**What you need to do**
Write the records out exactly, so that no picture remains in the copy.

--- Source data Enclosed Below ---

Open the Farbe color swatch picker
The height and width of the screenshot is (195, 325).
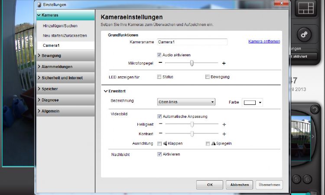(x=253, y=103)
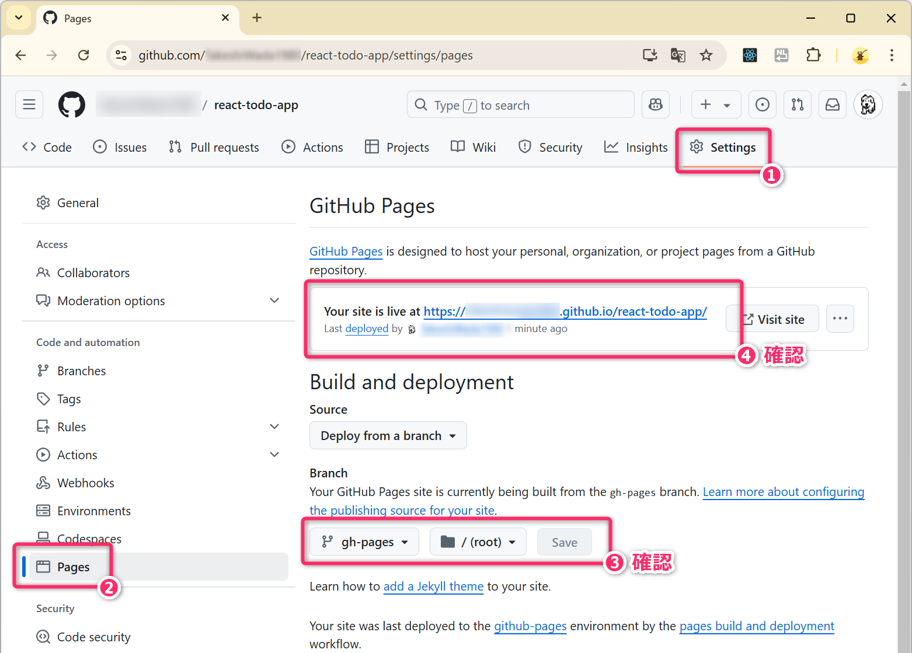Open the / (root) folder dropdown
Screen dimensions: 912x653
[478, 542]
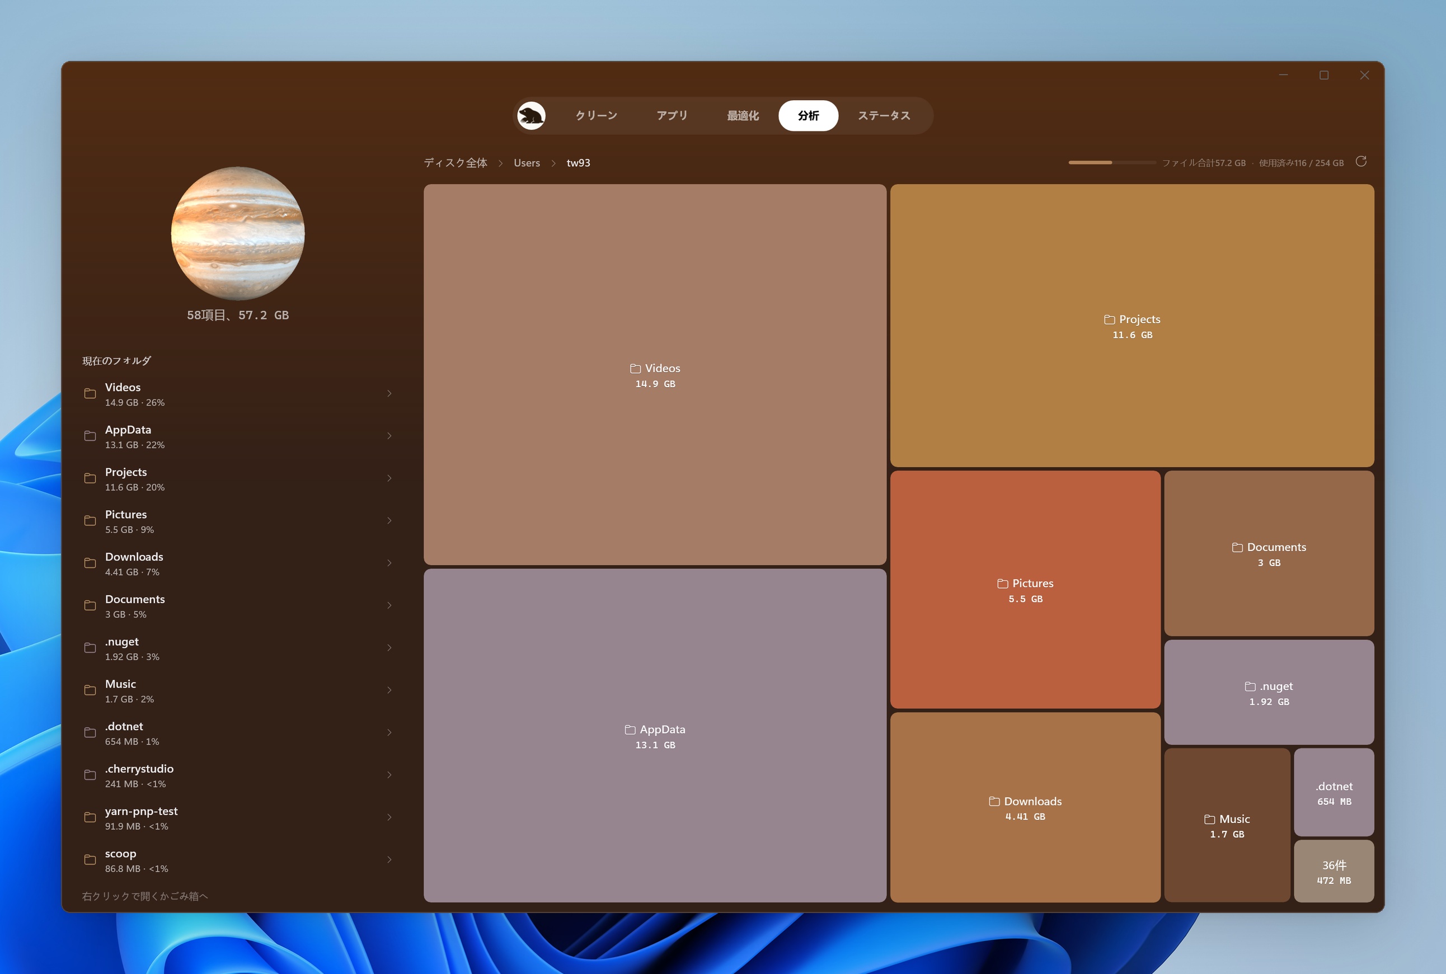This screenshot has height=974, width=1446.
Task: Navigate to ディスク全体 breadcrumb
Action: (455, 163)
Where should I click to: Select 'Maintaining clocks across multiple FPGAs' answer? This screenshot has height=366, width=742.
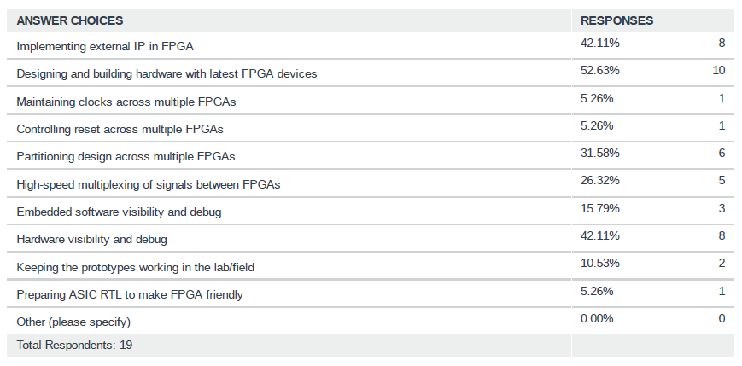tap(126, 102)
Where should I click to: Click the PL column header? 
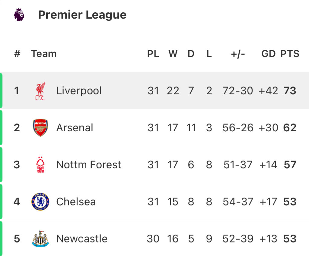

--- End of Enclosed Source data ---

**Reply**
Open the Farbe color swatch picker
The height and width of the screenshot is (195, 325).
(x=253, y=103)
Open the / (root) folder dropdown
Screen dimensions: 912x653
[478, 542]
This screenshot has height=974, width=1446.
Task: Navigate to ディスク全体 breadcrumb
Action: (455, 163)
Where should I click to: Select 'Maintaining clocks across multiple FPGAs' answer? This screenshot has height=366, width=742.
tap(126, 102)
Where should I click to: Click the PL column header? 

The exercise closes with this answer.